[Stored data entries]
>>>
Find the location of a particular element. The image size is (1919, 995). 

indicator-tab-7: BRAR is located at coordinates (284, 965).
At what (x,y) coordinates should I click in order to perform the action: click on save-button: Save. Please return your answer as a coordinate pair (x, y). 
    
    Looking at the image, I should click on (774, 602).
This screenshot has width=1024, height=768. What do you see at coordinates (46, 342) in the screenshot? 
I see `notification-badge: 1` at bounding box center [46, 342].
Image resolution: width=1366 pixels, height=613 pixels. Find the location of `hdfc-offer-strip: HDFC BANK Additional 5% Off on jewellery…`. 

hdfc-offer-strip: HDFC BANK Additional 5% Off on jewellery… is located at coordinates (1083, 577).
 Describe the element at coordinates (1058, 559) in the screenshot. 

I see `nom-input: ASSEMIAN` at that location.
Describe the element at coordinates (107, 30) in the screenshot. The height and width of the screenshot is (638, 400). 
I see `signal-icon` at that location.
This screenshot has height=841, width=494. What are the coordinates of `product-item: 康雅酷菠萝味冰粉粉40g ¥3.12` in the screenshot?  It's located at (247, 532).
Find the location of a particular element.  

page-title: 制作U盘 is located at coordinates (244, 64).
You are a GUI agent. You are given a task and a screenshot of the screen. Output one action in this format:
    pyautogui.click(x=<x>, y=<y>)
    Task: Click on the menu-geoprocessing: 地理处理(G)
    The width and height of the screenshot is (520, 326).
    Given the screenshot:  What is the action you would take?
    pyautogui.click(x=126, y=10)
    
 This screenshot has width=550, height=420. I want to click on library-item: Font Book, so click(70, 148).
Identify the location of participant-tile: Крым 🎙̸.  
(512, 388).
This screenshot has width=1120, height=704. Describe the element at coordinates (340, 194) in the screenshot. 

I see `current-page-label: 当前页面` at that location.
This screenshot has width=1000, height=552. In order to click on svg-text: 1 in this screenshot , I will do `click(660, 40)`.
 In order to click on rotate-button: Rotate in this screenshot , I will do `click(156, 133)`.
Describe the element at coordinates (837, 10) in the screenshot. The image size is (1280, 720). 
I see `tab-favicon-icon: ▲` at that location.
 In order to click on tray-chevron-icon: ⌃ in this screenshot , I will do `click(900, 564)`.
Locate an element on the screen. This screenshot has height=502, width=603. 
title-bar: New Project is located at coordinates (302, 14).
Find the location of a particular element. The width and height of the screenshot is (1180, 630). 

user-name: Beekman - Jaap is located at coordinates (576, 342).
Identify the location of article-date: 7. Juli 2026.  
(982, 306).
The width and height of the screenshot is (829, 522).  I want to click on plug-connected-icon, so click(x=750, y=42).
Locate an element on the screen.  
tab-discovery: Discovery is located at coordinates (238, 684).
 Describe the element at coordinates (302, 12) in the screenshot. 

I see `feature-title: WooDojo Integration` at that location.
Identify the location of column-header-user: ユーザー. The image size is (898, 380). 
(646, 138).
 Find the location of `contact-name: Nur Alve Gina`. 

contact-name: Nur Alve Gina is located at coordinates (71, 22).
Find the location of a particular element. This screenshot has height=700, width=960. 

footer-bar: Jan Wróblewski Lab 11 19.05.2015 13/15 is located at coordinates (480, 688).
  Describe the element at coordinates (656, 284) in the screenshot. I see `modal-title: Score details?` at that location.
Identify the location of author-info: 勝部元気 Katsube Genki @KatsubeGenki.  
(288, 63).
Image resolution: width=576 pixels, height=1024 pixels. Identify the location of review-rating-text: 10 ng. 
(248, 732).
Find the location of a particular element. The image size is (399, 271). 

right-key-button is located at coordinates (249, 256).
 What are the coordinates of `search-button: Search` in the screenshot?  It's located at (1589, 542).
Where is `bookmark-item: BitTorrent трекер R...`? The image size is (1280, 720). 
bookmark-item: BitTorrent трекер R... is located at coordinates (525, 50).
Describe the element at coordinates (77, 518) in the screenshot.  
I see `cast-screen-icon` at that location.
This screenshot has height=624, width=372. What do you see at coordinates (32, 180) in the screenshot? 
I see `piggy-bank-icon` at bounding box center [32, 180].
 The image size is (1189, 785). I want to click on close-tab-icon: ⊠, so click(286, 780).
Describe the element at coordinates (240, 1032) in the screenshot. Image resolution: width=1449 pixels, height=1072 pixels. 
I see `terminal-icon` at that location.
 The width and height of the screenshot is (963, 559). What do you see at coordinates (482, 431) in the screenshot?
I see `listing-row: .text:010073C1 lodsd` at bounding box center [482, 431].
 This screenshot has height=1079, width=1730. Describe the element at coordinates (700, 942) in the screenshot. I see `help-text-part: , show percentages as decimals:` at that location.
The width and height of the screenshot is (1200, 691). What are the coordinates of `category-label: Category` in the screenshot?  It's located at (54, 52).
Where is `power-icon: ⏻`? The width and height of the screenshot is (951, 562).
<<<
# Aim of the task:
Reproduce the data verbatim from the line containing "Describe the element at coordinates (240, 1032)" through the end of the data, including both of those lines.

# Response to this exercise:
Describe the element at coordinates (240, 1032) in the screenshot. Image resolution: width=1449 pixels, height=1072 pixels. 
I see `terminal-icon` at that location.
 The width and height of the screenshot is (963, 559). What do you see at coordinates (482, 431) in the screenshot?
I see `listing-row: .text:010073C1 lodsd` at bounding box center [482, 431].
 This screenshot has height=1079, width=1730. Describe the element at coordinates (700, 942) in the screenshot. I see `help-text-part: , show percentages as decimals:` at that location.
The width and height of the screenshot is (1200, 691). What are the coordinates of `category-label: Category` in the screenshot?  It's located at (54, 52).
Where is `power-icon: ⏻`? The width and height of the screenshot is (951, 562).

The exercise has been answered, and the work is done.